About this exercise:
Would you reproduce, word for word, only the lines running from the top of the data through the line containing "You are a computer-use", and none of the pictures?

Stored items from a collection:
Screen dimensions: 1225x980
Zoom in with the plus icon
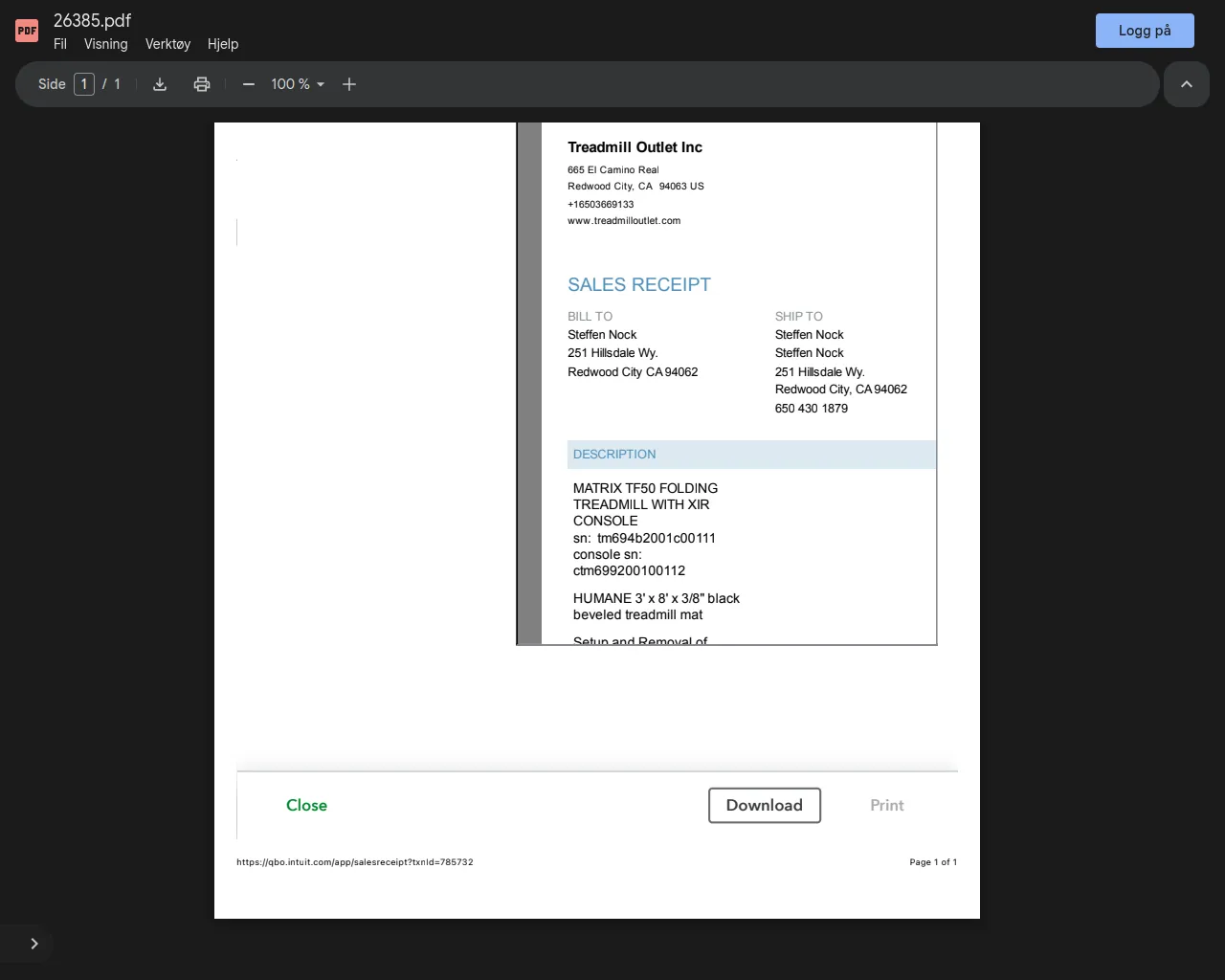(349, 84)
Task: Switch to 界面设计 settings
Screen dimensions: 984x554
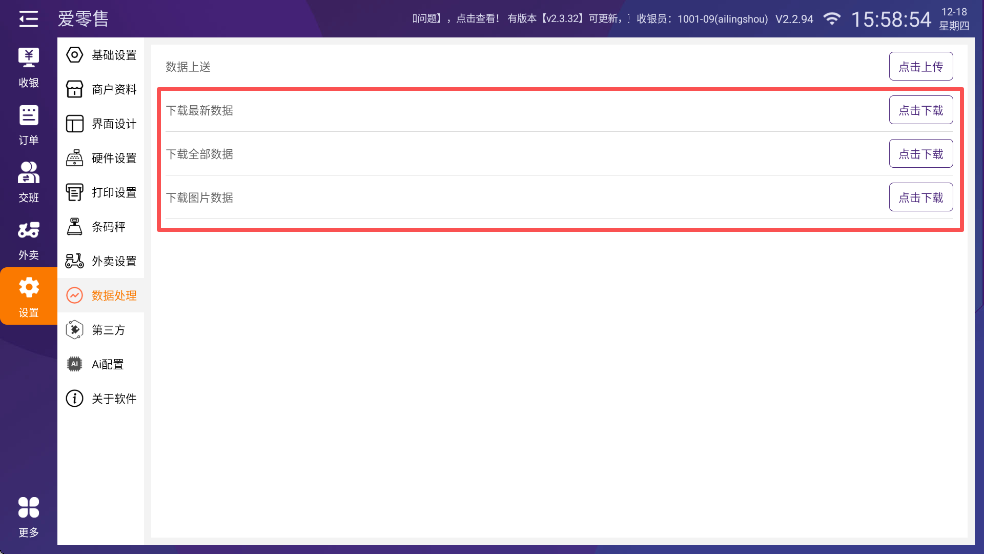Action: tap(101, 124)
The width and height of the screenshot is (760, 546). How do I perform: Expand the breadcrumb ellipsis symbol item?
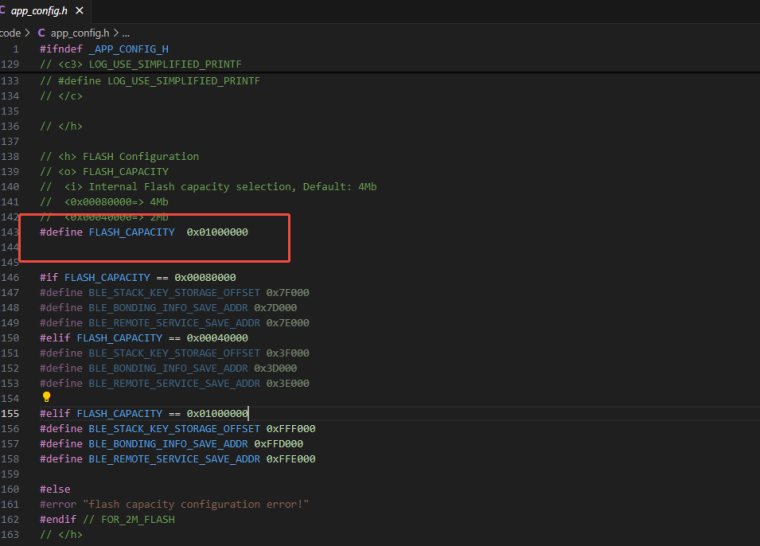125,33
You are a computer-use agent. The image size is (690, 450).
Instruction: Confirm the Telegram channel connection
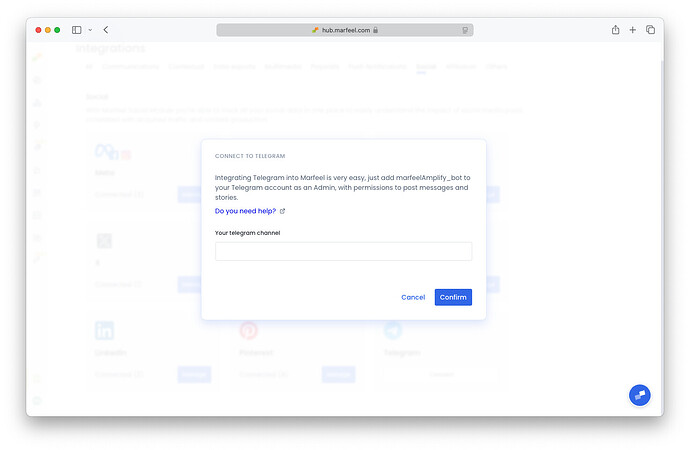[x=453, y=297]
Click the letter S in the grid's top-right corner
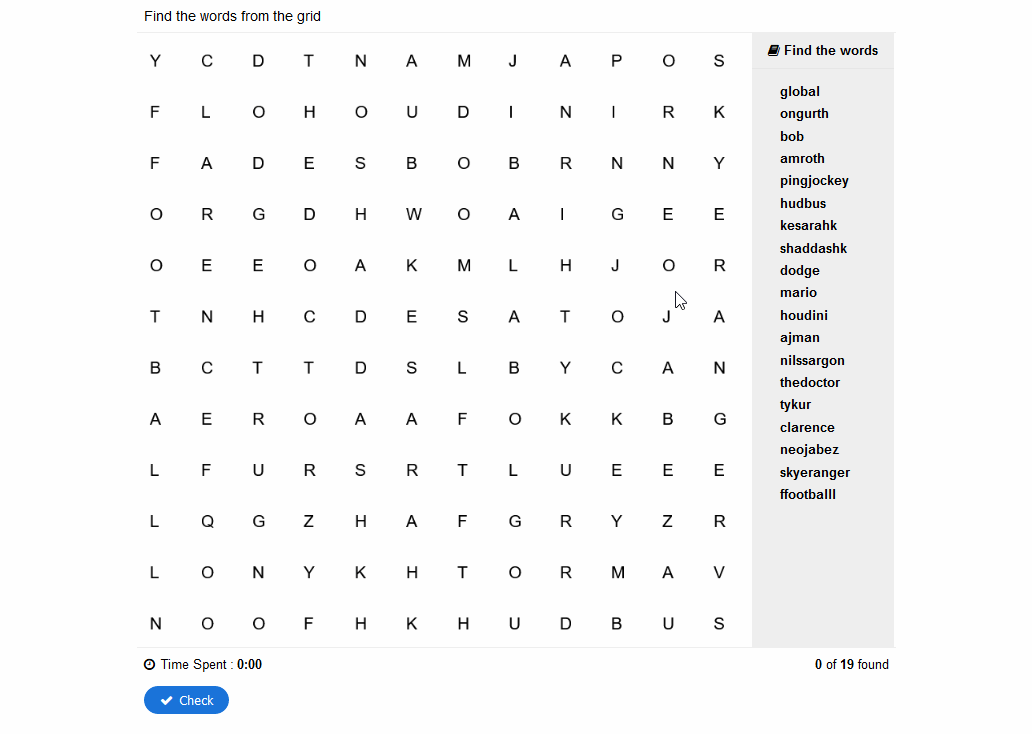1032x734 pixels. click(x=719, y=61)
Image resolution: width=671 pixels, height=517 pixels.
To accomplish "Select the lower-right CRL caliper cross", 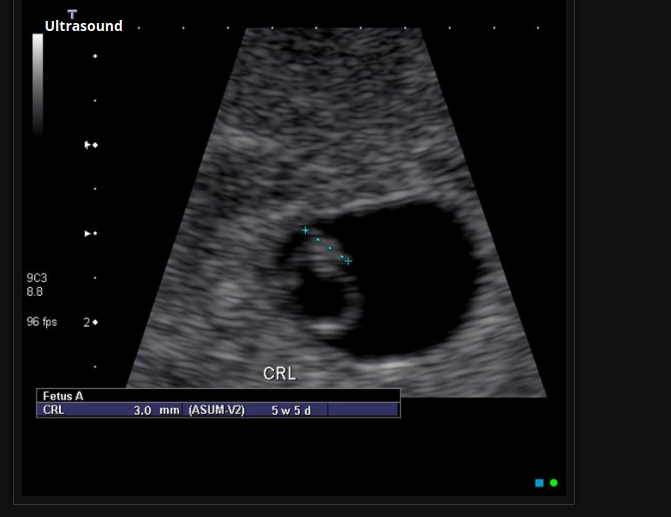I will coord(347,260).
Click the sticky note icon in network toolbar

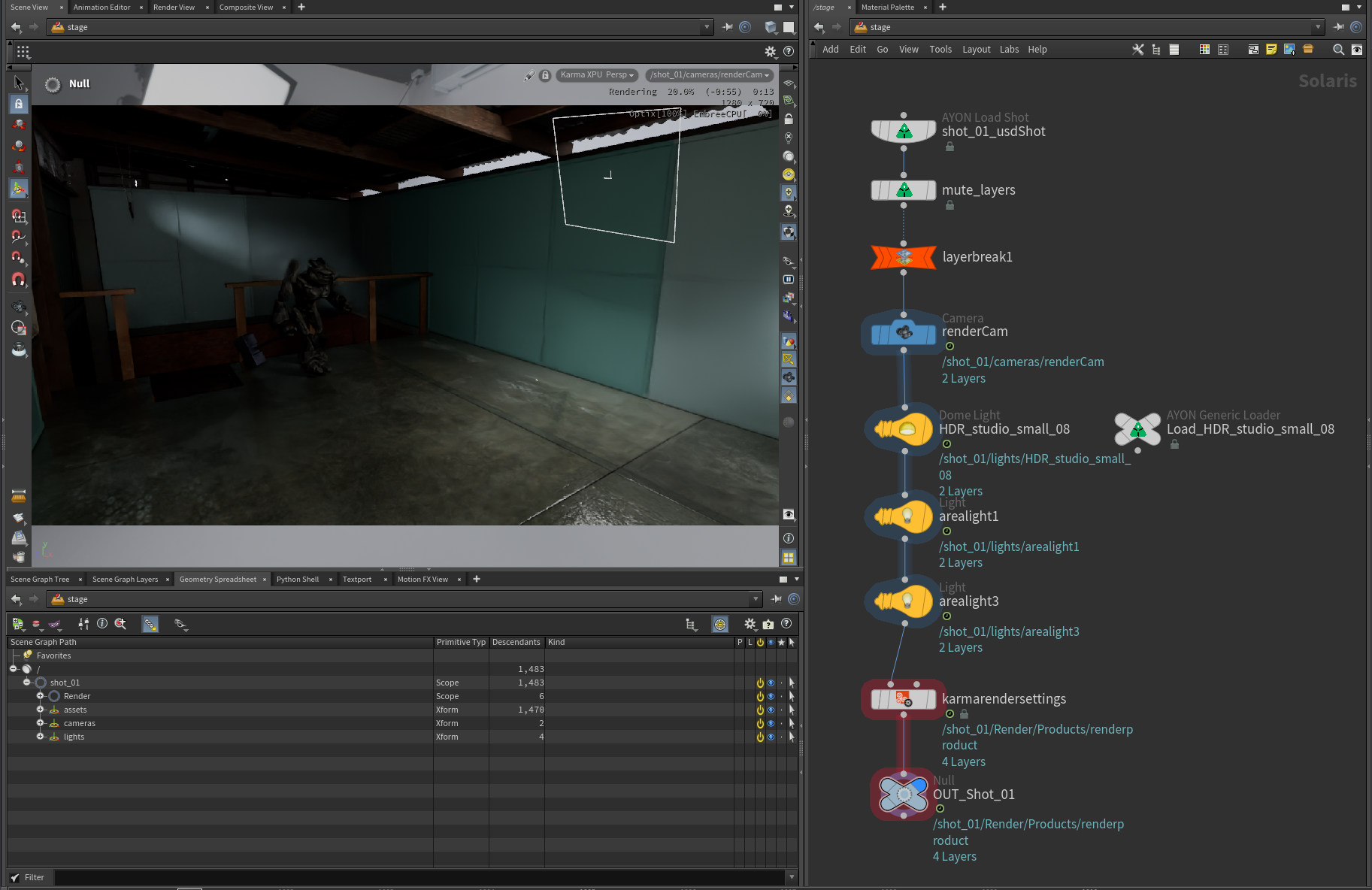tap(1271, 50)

Your response:
Screen dimensions: 1225x980
Zoom in with the plus icon
(349, 84)
Task: Switch to 界面设计 settings
Screen dimensions: 984x554
Action: tap(101, 124)
The width and height of the screenshot is (760, 546). How do I perform: Expand the breadcrumb ellipsis symbol item?
125,33
You are a computer-use agent. The image size is (690, 450).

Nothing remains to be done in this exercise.